Your instructions » Reproduce the records below verbatim, starting with their first line and stopping after the line that contains "Action: (1642, 988)".

───── Dataset rows ─────

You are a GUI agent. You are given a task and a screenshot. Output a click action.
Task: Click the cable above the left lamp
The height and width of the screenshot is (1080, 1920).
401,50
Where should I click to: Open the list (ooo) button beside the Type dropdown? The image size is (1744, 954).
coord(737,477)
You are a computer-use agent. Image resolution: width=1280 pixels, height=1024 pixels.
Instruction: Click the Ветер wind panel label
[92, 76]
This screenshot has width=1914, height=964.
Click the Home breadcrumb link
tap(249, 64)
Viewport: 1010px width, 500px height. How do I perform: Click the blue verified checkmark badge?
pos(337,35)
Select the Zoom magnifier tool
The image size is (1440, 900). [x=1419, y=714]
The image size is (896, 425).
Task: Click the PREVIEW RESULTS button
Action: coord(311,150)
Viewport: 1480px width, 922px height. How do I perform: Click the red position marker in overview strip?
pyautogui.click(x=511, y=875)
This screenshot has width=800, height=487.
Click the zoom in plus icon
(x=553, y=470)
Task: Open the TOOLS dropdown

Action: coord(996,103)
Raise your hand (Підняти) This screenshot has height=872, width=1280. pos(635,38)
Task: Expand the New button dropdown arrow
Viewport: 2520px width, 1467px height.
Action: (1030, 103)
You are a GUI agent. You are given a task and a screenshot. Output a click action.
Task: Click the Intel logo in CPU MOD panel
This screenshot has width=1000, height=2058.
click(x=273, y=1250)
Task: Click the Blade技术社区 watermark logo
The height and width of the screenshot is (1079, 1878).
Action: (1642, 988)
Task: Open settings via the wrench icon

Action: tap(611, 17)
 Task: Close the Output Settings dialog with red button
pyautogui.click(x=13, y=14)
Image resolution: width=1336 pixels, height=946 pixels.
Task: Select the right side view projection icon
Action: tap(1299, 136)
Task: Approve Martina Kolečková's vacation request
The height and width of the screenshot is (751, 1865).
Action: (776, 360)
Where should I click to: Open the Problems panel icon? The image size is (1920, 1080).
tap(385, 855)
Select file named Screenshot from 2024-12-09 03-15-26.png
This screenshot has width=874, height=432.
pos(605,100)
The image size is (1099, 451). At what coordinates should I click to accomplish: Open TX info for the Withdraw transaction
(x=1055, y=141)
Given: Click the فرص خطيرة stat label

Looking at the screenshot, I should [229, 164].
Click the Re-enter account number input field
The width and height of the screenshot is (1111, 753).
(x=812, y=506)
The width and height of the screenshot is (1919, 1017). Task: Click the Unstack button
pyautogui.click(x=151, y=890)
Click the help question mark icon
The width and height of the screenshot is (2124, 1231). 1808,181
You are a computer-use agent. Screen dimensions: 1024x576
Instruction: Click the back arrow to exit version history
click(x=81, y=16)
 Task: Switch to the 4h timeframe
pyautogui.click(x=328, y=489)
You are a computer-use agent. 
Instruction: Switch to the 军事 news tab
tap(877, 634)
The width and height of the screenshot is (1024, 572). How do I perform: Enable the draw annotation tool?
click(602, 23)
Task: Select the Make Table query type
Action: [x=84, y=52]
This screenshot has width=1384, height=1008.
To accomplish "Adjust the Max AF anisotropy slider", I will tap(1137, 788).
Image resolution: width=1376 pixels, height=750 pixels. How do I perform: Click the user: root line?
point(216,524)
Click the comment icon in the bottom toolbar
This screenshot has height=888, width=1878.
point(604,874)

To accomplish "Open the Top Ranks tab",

─────

Solution to this task »
You are a GUI agent. You are given a task and a screenshot. Output a click action.
Task: Click the cable above the left lamp
The height and width of the screenshot is (1080, 1920).
401,50
Where should I click to: Open the list (ooo) button beside the Type dropdown? The image size is (1744, 954).
coord(737,477)
You are a computer-use agent. Image resolution: width=1280 pixels, height=1024 pixels.
Instruction: Click the Ветер wind panel label
[92, 76]
This screenshot has width=1914, height=964.
Click the Home breadcrumb link
tap(249, 64)
Viewport: 1010px width, 500px height. How do I perform: Click the blue verified checkmark badge?
pos(337,35)
Select the Zoom magnifier tool
The image size is (1440, 900). [x=1419, y=714]
The image size is (896, 425).
Task: Click the PREVIEW RESULTS button
Action: coord(311,150)
Viewport: 1480px width, 922px height. How do I perform: Click the red position marker in overview strip?
pyautogui.click(x=511, y=875)
This screenshot has width=800, height=487.
Click the zoom in plus icon
(x=553, y=470)
Task: Open the TOOLS dropdown

Action: coord(996,103)
Raise your hand (Підняти) This screenshot has height=872, width=1280. pos(635,38)
Task: Expand the New button dropdown arrow
Viewport: 2520px width, 1467px height.
Action: (1030, 103)
You are a GUI agent. You are given a task and a screenshot. Output a click action.
Task: Click the Intel logo in CPU MOD panel
This screenshot has width=1000, height=2058.
click(x=273, y=1250)
Task: Click the Blade技术社区 watermark logo
The height and width of the screenshot is (1079, 1878).
Action: (1642, 988)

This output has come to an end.